Daybreak: the household slept.
I rose, blessed by the sun.
A horny fiend, I crept
out with my father's gun.
Let him dream of a child
obedient, angel-mild--

old No-Sayer, robbed of power
by sleep. I knew my prize
who swooped home at this hour
with daylight-riddled eyes
to his place on a high beam
in our old stables, to dream

light's useless time away.
I stood, holding my breath,
in urine-scented hay,
master of life and death,
a wisp-haired judge whose law
would punish beak and claw.

My first shot struck.
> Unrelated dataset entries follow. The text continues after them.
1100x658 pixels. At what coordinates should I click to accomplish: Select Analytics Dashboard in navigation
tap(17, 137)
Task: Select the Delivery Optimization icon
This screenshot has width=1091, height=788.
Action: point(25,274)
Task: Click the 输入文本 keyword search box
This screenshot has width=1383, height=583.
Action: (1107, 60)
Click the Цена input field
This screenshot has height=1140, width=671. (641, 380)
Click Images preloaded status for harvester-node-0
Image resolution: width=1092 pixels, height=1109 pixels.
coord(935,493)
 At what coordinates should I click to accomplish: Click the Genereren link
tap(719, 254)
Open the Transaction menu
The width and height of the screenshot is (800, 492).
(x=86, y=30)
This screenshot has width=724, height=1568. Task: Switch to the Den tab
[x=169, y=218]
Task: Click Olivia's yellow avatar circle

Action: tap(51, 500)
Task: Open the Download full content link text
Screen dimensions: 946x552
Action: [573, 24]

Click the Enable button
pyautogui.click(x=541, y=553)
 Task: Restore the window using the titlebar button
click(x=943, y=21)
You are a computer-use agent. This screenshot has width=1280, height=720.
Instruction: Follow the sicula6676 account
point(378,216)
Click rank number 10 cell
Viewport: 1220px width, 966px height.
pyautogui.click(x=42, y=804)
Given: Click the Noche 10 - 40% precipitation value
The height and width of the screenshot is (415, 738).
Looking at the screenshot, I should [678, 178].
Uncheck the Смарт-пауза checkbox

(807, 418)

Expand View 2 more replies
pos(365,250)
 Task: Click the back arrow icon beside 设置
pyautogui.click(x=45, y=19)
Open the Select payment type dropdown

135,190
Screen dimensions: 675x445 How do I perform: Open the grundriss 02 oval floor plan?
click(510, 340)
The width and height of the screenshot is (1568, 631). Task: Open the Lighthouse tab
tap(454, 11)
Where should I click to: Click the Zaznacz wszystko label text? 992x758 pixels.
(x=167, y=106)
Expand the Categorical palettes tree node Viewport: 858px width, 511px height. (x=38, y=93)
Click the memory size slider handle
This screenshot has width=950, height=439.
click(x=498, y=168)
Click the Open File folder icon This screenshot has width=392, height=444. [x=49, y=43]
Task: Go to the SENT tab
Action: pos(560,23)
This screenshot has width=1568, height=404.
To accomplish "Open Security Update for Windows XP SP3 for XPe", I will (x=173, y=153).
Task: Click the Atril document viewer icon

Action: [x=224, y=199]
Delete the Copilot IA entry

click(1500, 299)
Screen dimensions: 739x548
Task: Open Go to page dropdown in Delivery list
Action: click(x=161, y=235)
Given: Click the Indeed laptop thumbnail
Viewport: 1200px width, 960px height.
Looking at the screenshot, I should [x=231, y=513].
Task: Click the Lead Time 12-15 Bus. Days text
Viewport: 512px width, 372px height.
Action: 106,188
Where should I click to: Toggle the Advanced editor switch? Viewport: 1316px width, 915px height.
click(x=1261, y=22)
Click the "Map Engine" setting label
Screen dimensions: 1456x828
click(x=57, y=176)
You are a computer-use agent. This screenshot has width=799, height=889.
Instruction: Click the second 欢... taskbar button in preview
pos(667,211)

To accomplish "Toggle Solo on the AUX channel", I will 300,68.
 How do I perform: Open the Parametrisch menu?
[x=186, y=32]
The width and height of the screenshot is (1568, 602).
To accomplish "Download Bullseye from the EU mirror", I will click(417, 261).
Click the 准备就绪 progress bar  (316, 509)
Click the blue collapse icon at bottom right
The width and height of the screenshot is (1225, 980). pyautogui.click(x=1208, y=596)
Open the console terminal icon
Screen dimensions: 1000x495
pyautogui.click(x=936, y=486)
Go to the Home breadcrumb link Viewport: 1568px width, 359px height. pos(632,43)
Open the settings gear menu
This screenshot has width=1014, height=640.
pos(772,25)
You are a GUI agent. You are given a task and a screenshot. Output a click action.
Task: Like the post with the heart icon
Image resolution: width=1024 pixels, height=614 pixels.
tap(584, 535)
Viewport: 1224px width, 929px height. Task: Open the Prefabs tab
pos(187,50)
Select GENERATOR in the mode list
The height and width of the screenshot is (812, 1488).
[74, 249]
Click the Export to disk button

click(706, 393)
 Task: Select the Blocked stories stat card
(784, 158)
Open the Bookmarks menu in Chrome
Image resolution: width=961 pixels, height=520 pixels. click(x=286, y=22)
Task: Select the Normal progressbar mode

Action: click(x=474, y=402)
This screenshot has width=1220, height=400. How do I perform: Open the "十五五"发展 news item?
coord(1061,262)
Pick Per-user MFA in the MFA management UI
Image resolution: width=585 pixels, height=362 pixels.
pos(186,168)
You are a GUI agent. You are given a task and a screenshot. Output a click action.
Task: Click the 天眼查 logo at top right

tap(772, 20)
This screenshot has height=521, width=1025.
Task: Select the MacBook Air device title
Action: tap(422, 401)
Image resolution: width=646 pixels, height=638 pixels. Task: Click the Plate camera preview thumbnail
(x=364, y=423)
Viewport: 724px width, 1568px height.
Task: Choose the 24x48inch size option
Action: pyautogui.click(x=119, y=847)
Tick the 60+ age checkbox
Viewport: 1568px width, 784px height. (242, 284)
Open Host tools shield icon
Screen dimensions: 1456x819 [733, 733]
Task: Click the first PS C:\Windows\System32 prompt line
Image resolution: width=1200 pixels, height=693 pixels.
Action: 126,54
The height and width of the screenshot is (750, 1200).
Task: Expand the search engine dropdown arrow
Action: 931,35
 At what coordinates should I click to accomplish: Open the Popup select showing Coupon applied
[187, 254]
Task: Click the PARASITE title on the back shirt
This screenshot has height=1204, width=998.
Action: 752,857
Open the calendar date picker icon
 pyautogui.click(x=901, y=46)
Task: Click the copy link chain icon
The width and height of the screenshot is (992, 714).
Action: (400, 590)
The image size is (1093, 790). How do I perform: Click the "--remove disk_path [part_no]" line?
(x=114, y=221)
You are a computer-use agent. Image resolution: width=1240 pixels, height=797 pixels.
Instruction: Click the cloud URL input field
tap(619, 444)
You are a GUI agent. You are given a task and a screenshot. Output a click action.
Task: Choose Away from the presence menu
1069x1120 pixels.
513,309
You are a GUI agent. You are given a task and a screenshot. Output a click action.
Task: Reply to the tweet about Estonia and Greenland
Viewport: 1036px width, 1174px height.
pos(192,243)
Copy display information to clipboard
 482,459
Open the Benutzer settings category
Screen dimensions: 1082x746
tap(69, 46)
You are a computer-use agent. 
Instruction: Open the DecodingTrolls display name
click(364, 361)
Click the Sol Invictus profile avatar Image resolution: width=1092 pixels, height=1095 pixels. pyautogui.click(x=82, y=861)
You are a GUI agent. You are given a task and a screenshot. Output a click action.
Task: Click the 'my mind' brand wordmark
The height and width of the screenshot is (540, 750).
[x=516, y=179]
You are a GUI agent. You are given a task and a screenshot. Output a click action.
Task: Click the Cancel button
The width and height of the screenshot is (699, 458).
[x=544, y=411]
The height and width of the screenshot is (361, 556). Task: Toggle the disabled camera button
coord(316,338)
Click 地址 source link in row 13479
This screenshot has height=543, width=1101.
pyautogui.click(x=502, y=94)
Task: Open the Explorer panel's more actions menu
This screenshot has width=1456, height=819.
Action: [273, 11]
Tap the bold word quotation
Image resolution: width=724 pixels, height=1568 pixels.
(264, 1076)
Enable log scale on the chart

He swayed,
ruined, beating his only
wing, as I watched, afraid
by the fallen gun, a lonely
child who believed death clean
and final, not this obscene

bundle of stuff that dropped,
and dribbled through loose straw
tangling in bowels, and hopped
blindly closer. I saw
those eyes that did not see
mirror my cruelty

while the wrecked thing that could
not bear the light nor hide
hobbled in its own blood.
My father reached my side,
gave me the fallen gun.
"End what you have begun."

I fired. The blank eyes shone
once into mine and slept.
I leaned my head upon
my father's arm and wept,
owl-blind in early sun
for what I had begun.

When I first crawled out from under my rock to realize there was more than Wilbur, Tim Steele sent me some very hard-to-find books. Helen Trimpi, Suzanne Doyle, Dick Davis, and Gwen Harwood's Collected from Oxford, which is probably still in print. All wonderful, masterful poets.